Because many organizations are beginning to wrestle the funding beast at this time of year, I thought I'd focus this post on the question of "appropriate funding."
Management Doesn't Get It
One of the arguments I’ve heard folks use to dismiss the notion of a risk-based approach to security is that it’s been tried and failed.
The argument goes on to claim that it isn’t possible to get appropriate funding for security because management just doesn’t “get it”. And, while I agree that many (most?) past attempts at risk-based security have struggled, I’d submit that it was because the methods used didn’t address risk effectively. They often focused solely on worst-case outcomes (which is the Chicken Little problem), didn’t apply any rigor in determining risk, simply focused on vulnerability (but called it “risk”), or treated the problem as a possibility issue versus a probability issue.

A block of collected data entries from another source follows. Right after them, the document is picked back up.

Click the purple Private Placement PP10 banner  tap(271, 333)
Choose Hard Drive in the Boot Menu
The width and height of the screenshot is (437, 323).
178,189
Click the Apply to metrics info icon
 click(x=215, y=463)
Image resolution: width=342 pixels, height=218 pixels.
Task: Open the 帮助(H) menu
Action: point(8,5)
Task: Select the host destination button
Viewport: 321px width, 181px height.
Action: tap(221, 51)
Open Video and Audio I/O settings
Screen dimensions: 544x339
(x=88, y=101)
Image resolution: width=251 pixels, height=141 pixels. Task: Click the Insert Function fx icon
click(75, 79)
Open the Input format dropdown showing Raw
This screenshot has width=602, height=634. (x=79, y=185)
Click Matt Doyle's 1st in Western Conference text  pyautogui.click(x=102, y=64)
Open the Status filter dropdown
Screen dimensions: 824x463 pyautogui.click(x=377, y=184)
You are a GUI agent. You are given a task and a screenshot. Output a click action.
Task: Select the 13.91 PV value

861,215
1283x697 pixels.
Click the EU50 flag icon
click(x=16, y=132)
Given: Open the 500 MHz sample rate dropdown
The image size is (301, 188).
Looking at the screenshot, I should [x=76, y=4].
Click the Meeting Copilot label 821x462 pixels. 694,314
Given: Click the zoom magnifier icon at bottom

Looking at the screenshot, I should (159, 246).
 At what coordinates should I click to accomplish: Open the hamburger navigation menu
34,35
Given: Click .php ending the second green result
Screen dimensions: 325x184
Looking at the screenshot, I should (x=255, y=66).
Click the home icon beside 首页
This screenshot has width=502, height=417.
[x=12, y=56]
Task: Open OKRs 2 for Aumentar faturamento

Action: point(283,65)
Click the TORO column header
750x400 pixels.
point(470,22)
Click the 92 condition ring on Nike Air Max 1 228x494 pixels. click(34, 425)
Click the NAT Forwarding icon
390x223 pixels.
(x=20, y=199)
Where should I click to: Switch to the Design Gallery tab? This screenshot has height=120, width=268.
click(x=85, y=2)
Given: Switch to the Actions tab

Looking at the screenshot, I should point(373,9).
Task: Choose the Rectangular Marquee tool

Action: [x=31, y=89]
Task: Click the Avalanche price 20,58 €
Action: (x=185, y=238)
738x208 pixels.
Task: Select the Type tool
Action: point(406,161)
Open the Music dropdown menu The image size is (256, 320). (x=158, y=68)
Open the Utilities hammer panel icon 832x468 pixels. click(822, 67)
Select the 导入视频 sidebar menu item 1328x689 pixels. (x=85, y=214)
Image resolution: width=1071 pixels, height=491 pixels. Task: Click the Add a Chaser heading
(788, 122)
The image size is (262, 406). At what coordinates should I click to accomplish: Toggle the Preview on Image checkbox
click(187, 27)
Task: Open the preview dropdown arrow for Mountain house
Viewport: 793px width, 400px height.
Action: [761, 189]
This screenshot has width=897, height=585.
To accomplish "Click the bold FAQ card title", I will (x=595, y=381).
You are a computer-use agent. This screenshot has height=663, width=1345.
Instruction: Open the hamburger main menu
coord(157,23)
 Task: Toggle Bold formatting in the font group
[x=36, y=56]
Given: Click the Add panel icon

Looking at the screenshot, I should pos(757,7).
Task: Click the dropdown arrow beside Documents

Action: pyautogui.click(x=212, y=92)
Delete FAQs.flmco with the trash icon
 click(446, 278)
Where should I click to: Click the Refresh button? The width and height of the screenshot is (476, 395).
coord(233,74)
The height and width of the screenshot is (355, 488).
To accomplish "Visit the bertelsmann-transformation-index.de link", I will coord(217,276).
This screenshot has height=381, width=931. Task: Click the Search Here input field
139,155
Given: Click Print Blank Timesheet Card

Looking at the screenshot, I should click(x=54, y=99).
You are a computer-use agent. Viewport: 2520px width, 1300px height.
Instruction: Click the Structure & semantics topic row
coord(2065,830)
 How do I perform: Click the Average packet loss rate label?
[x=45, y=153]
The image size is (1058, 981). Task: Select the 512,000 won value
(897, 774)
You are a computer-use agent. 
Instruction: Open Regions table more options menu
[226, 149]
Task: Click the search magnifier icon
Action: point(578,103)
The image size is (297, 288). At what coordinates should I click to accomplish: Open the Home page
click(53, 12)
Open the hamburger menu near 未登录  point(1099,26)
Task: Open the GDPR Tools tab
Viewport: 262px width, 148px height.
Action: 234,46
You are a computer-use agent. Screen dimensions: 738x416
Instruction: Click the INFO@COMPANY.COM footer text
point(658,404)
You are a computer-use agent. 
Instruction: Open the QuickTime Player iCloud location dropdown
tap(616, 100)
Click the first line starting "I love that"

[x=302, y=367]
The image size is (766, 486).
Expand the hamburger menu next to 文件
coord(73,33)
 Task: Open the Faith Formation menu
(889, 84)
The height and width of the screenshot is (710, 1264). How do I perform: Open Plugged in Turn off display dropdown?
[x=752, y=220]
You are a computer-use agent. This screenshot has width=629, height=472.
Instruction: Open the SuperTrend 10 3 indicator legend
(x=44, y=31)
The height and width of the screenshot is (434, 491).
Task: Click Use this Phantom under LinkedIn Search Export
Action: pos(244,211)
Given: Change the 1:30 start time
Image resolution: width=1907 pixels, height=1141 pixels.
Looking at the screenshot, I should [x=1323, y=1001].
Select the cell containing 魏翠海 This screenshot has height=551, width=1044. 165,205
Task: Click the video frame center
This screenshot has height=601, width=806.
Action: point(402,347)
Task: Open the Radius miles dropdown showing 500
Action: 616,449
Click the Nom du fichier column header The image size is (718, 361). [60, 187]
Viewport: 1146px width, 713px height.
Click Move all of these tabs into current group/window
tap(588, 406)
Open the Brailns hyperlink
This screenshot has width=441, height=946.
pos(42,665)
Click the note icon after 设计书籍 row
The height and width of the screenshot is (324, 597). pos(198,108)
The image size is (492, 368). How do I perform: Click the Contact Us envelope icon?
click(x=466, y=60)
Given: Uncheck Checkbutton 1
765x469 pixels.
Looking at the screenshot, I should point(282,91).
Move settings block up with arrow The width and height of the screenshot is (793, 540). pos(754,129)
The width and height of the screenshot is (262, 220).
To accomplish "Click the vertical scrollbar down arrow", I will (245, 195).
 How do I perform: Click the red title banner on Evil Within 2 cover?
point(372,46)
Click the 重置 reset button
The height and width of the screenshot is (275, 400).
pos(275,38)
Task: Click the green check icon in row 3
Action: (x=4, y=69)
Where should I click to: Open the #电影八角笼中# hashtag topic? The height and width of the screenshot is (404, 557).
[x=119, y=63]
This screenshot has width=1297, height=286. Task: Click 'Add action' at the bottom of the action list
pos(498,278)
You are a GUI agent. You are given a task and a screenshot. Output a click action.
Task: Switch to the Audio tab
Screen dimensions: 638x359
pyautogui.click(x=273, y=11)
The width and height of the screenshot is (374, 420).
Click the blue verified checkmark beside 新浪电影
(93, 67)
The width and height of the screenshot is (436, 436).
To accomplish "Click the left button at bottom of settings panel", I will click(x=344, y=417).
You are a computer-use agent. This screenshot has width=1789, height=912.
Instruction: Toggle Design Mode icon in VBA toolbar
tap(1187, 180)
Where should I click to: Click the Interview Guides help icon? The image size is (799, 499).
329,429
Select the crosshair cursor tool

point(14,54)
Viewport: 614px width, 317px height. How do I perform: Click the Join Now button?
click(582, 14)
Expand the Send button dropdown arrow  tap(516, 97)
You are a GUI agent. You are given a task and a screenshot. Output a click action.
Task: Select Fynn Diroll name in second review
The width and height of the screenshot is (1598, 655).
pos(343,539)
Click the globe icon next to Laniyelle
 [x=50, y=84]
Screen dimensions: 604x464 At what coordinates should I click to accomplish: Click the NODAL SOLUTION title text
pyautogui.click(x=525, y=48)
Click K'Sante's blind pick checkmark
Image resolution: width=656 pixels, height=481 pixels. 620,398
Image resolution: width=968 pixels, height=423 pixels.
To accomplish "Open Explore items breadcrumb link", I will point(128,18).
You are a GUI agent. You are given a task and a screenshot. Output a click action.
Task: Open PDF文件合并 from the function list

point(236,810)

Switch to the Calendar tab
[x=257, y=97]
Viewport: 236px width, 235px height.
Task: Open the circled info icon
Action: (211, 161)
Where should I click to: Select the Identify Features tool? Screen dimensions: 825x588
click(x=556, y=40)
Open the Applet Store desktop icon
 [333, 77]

Do We Get the Business Perspective?
Of course, any discussion about funding begs the question of what constitutes “appropriate funding”. It’s naive (or arrogant) to believe that I – as risk management professional -- am in a position to understand the incredible mix of business issues that determine the right risk-balance for an organization. Running a business requires weighing the various risk-domains management faces (investment, insurance, product, market, security, etc.) as well as complex value propositions in light of the organization’s objectives and limited resources.
And, while it’s imperative that risk professionals seek to understand the business side of the equation, we are never going to have the same breadth and depth of vision into the organization’s unique mix of business issues that executive management has. Combine that with the fact that it isn’t our personal risk tolerance that matters, and it should be crystal clear that complaints of being “underfunded” have to be cast in the light of “Compared to what?”. Compared to what we think it ought to be? Compared to some industry baseline of questionable applicability to our particular organization?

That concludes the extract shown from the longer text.